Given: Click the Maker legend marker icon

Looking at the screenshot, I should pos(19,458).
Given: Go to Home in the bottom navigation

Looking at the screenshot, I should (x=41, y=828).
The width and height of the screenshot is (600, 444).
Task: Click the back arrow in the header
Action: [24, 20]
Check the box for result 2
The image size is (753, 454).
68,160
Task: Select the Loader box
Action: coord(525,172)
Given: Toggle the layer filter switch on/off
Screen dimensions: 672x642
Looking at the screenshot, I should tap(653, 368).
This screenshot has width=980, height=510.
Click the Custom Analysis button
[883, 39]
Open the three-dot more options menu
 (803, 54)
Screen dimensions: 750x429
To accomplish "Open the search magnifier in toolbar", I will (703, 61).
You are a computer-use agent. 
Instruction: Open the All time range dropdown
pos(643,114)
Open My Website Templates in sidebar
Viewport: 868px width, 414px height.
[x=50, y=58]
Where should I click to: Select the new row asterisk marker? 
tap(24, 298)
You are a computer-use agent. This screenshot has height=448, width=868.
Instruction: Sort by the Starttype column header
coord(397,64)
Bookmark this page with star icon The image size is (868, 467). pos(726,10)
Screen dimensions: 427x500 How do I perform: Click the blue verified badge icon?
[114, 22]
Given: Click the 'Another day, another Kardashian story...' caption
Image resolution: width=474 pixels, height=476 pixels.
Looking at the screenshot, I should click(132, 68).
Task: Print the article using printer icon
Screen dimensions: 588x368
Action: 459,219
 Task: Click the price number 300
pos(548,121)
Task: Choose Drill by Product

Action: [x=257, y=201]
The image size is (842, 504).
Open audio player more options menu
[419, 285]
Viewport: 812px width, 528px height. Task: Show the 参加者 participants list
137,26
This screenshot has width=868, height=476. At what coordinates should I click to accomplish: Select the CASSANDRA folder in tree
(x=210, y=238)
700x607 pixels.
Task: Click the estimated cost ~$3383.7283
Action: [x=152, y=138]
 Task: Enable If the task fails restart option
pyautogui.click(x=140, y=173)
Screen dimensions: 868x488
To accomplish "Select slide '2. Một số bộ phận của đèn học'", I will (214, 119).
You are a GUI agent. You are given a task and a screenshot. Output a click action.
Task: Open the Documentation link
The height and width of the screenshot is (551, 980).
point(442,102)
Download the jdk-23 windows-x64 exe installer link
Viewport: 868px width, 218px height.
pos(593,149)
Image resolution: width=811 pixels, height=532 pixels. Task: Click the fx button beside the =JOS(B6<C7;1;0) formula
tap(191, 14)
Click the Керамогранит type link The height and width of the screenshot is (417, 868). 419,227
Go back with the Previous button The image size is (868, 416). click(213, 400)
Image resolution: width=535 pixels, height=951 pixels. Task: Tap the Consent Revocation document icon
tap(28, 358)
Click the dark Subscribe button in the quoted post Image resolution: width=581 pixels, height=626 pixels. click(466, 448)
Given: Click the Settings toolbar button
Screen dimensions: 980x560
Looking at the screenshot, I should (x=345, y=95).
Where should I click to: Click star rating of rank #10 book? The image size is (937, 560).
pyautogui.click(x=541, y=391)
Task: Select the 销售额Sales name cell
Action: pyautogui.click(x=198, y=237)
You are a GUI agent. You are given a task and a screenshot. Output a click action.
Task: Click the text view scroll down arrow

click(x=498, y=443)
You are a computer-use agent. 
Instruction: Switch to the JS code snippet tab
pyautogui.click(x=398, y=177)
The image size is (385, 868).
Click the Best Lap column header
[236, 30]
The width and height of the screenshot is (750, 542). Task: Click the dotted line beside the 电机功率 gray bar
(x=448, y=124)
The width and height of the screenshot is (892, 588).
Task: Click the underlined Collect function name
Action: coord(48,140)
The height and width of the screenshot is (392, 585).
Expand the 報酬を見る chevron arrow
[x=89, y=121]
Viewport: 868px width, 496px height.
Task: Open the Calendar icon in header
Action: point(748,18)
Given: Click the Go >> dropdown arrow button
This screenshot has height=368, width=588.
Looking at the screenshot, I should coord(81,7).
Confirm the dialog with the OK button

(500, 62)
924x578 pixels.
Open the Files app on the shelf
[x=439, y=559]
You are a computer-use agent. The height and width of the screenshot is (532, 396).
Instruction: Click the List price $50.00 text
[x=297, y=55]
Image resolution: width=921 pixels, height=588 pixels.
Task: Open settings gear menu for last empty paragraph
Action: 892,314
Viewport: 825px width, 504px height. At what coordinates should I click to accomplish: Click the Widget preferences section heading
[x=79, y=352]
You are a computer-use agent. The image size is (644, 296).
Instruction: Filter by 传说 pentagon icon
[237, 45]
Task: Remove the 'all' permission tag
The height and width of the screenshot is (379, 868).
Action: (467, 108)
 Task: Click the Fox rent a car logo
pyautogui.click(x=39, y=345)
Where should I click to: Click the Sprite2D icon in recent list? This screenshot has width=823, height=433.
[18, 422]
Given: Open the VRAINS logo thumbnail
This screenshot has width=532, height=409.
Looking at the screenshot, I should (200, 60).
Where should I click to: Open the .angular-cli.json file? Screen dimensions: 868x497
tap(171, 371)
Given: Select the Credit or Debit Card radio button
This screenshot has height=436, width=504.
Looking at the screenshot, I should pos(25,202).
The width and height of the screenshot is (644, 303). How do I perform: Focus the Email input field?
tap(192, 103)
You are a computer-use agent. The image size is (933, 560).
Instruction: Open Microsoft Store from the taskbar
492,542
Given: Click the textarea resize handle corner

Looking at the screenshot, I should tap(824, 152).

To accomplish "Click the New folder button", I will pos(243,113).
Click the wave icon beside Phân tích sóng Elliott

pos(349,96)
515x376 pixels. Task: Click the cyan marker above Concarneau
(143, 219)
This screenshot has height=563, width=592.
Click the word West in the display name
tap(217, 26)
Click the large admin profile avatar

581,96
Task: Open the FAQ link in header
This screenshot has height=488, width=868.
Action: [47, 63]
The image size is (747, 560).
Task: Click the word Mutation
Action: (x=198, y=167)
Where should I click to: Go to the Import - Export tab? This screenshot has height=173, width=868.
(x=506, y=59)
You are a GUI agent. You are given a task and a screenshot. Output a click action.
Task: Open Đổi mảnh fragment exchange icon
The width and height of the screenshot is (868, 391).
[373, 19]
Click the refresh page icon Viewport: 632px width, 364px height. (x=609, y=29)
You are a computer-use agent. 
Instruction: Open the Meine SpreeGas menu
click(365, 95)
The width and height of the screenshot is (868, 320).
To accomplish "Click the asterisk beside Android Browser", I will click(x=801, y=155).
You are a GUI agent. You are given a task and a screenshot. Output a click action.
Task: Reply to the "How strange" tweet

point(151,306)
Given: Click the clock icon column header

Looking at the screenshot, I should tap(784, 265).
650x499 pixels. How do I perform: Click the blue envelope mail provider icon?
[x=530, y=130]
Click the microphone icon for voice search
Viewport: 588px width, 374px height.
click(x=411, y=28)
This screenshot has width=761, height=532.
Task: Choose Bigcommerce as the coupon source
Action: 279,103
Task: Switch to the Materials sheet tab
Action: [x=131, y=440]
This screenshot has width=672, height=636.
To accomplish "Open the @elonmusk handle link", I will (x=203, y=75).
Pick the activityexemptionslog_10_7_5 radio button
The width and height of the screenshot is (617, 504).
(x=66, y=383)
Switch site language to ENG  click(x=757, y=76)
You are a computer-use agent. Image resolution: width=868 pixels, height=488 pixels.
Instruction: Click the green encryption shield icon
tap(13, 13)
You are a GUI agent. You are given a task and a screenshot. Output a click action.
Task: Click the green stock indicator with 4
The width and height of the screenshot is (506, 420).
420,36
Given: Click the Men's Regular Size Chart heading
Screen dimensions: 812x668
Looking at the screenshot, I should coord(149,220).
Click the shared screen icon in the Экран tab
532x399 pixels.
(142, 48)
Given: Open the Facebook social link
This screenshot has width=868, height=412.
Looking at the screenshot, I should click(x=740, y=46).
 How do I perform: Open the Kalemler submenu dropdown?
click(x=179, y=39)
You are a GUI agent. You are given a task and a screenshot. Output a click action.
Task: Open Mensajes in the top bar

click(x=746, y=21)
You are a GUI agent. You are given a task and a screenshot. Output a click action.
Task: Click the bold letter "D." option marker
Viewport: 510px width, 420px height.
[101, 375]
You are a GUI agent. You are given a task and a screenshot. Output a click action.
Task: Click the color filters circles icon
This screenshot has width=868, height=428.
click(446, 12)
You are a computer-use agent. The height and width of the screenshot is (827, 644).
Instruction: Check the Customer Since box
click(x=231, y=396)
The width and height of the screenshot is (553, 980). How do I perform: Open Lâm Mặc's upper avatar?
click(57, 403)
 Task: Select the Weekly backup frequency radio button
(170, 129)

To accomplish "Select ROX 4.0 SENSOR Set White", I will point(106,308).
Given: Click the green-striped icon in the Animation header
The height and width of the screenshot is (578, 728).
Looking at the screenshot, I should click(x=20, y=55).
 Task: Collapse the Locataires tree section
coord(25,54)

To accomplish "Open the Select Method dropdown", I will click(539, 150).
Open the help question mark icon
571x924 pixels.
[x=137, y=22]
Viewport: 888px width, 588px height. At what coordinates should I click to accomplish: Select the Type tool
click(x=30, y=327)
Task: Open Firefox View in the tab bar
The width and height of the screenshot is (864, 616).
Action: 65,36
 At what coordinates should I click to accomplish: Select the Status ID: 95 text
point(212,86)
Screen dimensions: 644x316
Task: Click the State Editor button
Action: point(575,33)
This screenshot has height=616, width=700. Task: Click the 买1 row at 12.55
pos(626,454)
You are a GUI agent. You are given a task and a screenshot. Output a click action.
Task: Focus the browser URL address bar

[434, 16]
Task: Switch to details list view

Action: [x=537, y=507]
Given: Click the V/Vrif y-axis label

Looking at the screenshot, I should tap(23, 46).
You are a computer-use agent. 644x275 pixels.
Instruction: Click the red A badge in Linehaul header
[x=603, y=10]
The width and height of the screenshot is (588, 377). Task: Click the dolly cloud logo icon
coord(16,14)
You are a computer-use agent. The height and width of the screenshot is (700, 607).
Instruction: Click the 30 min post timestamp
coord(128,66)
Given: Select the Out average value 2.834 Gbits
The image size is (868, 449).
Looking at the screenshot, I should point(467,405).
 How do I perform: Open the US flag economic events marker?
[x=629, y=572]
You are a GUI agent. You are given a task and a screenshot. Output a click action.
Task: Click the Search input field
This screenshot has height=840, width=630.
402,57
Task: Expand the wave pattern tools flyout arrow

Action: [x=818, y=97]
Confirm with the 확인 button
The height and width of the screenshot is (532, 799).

## WHAT TO PRODUCE
Within the records above, find every line containing "toolbar" and report only how many there are.

## EXERCISE OUTPUT
2